Cerca, muy cerca, como si brotara del mismo suelo que pisábamos, nació un bramido grave y fuerte, profundo, como venido de la garganta de una bestia en agonía. Mi padre detuvo su caballo. Volteó la cara hacia mí. Bajo el ala de su sombrero lucieron, notoriamente contrastantes, sus ojos muy blancos sobre la piel morena de su rostro. Permanecimos unos segundos a la expectativa. El gemido se desvaneció en un silencio abismal. Aturdidos reanudamos la marcha, pero a unos cuantos pasos nos llegó el mismo soterrado alarido, ahora acompañado de tres retumbos desesperados. Próximo al lugar de donde provenían los rugidos, pude ver cuatro burros nerviosos, apuntando con sus orejas a un espacio apenumbrado, donde no penetraba la luz de la luna. Mientras, el caballo de mi padre, bailoteando más y más alebrestado, resoplaba con mayor frecuencia. “¡Aplácate, aplácate negro!”, le ordenó con voz ruda y emergente, al tiempo que tiraba violentamente de las riendas para que el potro bajara las dos patas delanteras que había echado al aire. Cuanto lo tuvo bajo control, seguramente para protegerme a mí de una peor sorpresa, me indicó con el pulgar de la mano derecha y la mirada, retomar el camino bajo la pálida luz de la luna y yo adelante.

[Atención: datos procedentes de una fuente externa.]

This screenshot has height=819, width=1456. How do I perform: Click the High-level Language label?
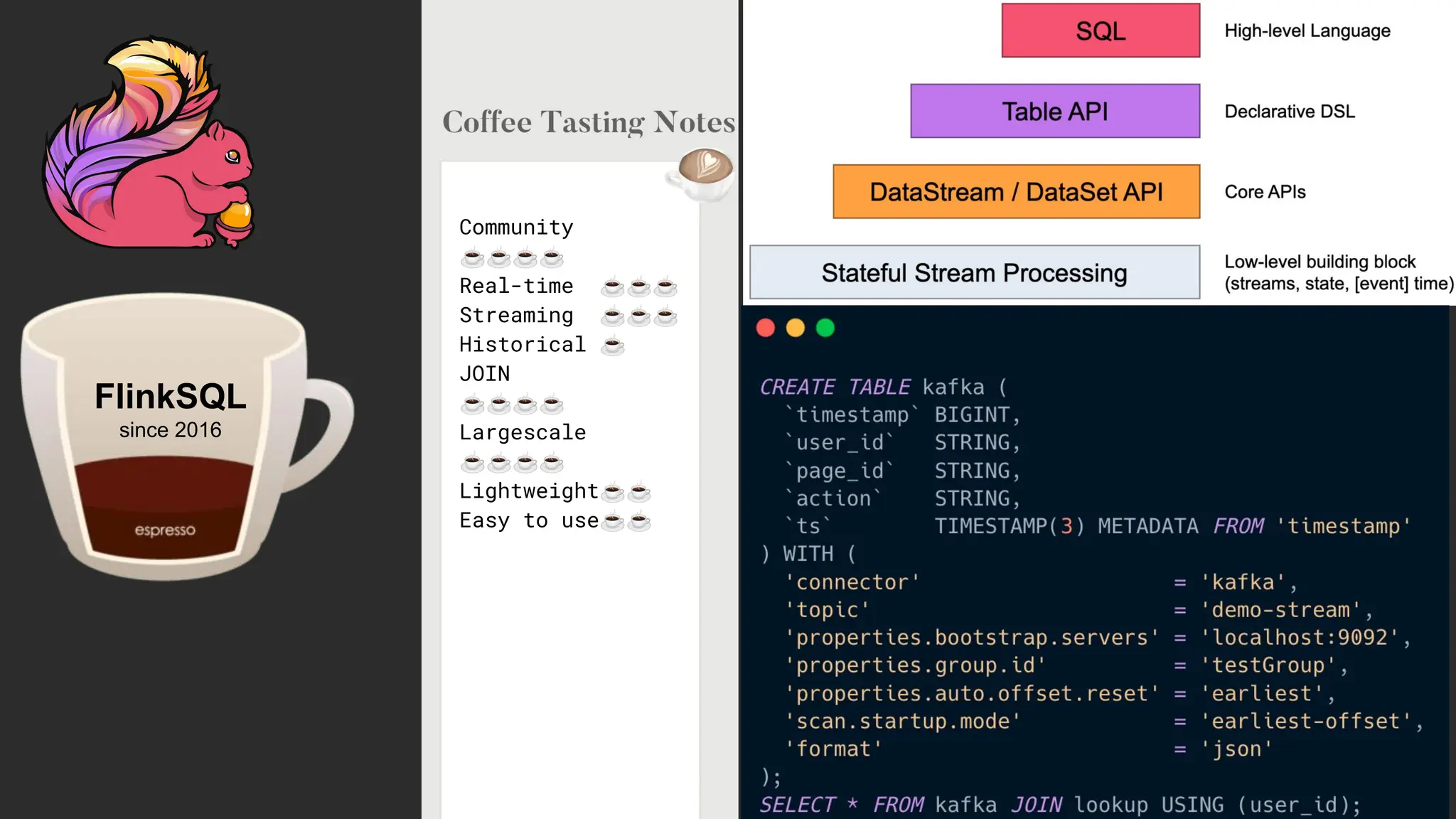point(1307,31)
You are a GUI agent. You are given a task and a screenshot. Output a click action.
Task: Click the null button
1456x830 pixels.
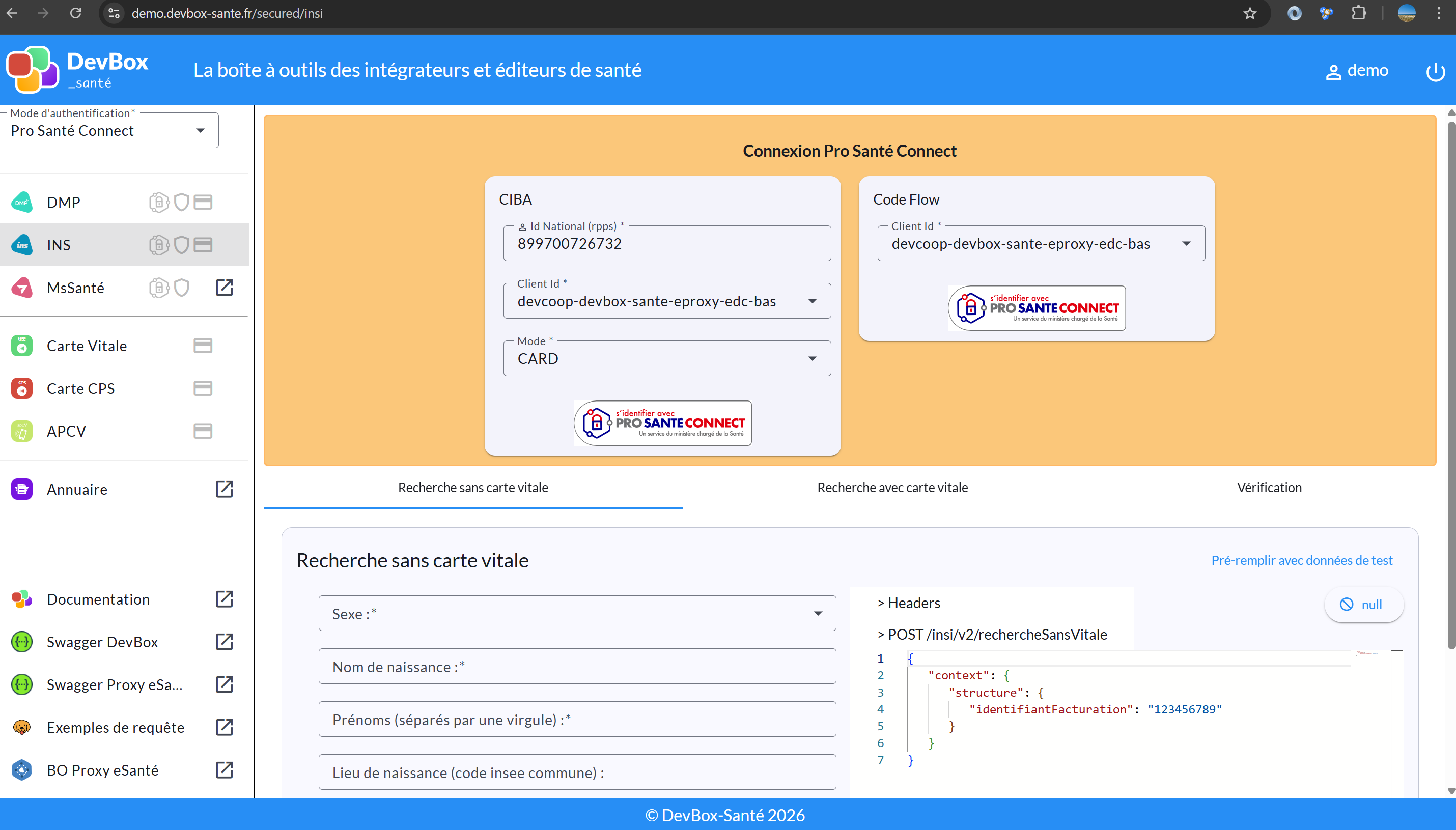pos(1363,604)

Por fin llegamos. La casa del tío Jerónimo estaba hecha un hormiguero. Todos hablaban en voz baja, armonizando con la gravedad del sollozo de la viuda y las hijas, quienes alzaron el llanto con el abrazo de mi padre. Entramos a ver el cadáver, estirado sobre una mesa de madera convertida en altar. Su cara de águila al acecho no me dejó dormir un rato toda la noche, por eso preferí escuchar los rosarios y el ir y venir de los recuerdos de los familiares y amigos en torno al difunto.
Al siguiente día en la tarde fue el entierro. Del panteón regresamos para comprobar que faltaba el hombre más importante de la casa. Eso dijo mi tío Amaranto cuando dio las gracias a todos en la despedida. Mi padre y yo nos quedamos a dormir para regresar en la tarde del día siguiente.
En cuanto nos acercamos al lugar de los quejidos de la antenoche, el viento nos ofreció una pestilencia insoportable. Nos acercamos al barranco. Estaba hirviendo de zopilotes encaramándose entre sí, aleteando todos, unos para mantenerse en el banquete, otros para salir a posar alrededor. Nos acercamos para ver de qué se trataba: devoraban a un desdichado borriquito, que al caer al socavón, murió luchando por salir.
—Lo hubiéramos salvado, pero… el miedo nos apendejó —dijo mi padre.